L'attenzione resta massima. I morti sono diventati 125 (tre le nuove vittime ieri in Canada) L'Italia non abbassa la guardia. Da ieri, i carabinieri del Nas sono negli aeroporti di Fiumicino e Malpensa. Controllano i bagagli di chi arriva dalle zone a rischio. E da domani i passeggeri degli stessi voli dovranno riempire un modulo, lasciando il proprio recapito per i dieci giorni successivi.


SUPERATO IL PICCO - Forse il peggio è passato. Dice Mike Ryan, funzionario dell'Oms incaricato di coordinare la lotta alla virus: "I grafici dicono che il picco è stato superato. Questo significa che l'epidemia sta per essere contenuta, ma non è chiaro se lo sarà al cento per cento". Le ultime parole smorzano l'ottimismo delle prime. Perché, come ricorda David Heymann, direttore del programma dell'Oms per le malattie contagiose, "se la Sars manterrà i suoi caratteri di trasmissibilità, potrebbe diventare la prima malattia seria dei Ventunesimo secolo". I contagiati sono diventati più di 3 mila. Ieri, in Vietnam è morto un medico francese di 69 anni. Faceva parte dell'équipe che aveva curato la prima persona colpita dalla polmonite anomala.


ITALIA - Negli aeroporti di Fiumicino e Malpensa gli uomini del Nas, il nucleo antisofisticazioni dei carabinieri, controllano i bagagli dei passeggeri che arrivano dall'Estremo Oriente e dall'Africa. Da domani ci sarà un'altra novità. Ai passeggeri in arrivo dai Paesi a rischio sarà consegnato un modulo che dovranno riempire indicando tutti i posti in cui sono stati di recente, il tragitto seguito e i recapiti per i 10 giorni successivi. Il ministro della Salute, Girolamo Sirchia, tranquillizza: "Nel nostro Paese i casi restano sempre tre. Siamo in allerta ma non c'è motivo d'allarme". Un cinese di 36 anni è ricoverato da ieri nell'ospedale di San Benedetto del Tronto, nelle Marche. Era appena tornato dal suo Paese natale. Febbre e tosse, ma per il momento solo sospetti.

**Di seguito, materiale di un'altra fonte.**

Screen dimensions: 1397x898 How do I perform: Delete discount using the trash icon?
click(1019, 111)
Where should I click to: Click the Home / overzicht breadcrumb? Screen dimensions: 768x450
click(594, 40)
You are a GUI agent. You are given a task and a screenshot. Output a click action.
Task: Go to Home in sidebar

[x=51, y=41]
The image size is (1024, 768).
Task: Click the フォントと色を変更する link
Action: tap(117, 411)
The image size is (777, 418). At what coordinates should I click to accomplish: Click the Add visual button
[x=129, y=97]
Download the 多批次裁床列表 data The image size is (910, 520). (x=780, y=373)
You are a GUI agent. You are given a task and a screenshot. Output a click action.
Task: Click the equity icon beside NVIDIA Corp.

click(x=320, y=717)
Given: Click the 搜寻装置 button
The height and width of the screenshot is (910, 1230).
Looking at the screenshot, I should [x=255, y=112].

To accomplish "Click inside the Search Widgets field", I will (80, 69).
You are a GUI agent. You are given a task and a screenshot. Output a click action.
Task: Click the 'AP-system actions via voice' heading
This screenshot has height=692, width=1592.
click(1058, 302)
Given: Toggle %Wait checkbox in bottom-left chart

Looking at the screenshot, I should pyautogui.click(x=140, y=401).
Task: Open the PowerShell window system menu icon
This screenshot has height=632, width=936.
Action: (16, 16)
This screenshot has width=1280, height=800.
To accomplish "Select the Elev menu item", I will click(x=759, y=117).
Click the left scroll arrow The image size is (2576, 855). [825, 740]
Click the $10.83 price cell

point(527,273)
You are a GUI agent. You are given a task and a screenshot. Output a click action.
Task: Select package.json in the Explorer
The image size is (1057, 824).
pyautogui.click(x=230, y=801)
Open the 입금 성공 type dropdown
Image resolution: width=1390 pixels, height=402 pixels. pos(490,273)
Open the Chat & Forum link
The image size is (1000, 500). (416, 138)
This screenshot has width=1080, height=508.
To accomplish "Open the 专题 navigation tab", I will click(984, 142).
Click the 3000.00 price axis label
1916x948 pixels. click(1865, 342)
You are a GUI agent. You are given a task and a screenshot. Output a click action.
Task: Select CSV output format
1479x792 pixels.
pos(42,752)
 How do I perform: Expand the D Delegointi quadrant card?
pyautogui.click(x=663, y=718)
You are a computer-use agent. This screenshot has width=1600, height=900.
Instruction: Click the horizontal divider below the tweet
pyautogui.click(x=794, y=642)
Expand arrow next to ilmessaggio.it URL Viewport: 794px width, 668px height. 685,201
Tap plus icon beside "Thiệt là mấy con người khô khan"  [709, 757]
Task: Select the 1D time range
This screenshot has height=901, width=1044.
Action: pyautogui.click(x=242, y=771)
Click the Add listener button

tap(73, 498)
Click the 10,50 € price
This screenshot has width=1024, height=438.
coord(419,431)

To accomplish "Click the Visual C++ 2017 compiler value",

AEREI - Da noi i Nas in aeroporto. Ma in Oriente le misure di sicurezza sono molto più severe. Da domani, tutti i viaggiatori in partenza da Hong Kong faranno un check in particolare: prima di salire a bordo dovranno misurarsi la febbre. Se la loro temperature supererà i 38 gradi non saranno autorizzati a partire. La China Airlines distribuirà mascherine su tutti i voli da o per Hong Kong. Sulle stesse rotte ha eliminato i pasti caldi. Solo panini già confezionati "per ridurre il pericolo di contagio". La Cathay Pacific pensa addirittura alla sospensione dei voli.


VERTICE USA - Preoccupazione a Washington, dove è in corso il vertice della Banca mondiale: 2.700 persone in tutto, un centinaio fra Cina, Hong Kong, Singapore e Vietnam. Nessun delegato è stato respinto. Ma gli hotel sono tenuti a segnalare eventuali casi sospetti al George Washington Hospital. Ed è pronto il piano per isolare i malati direttamente in albergo.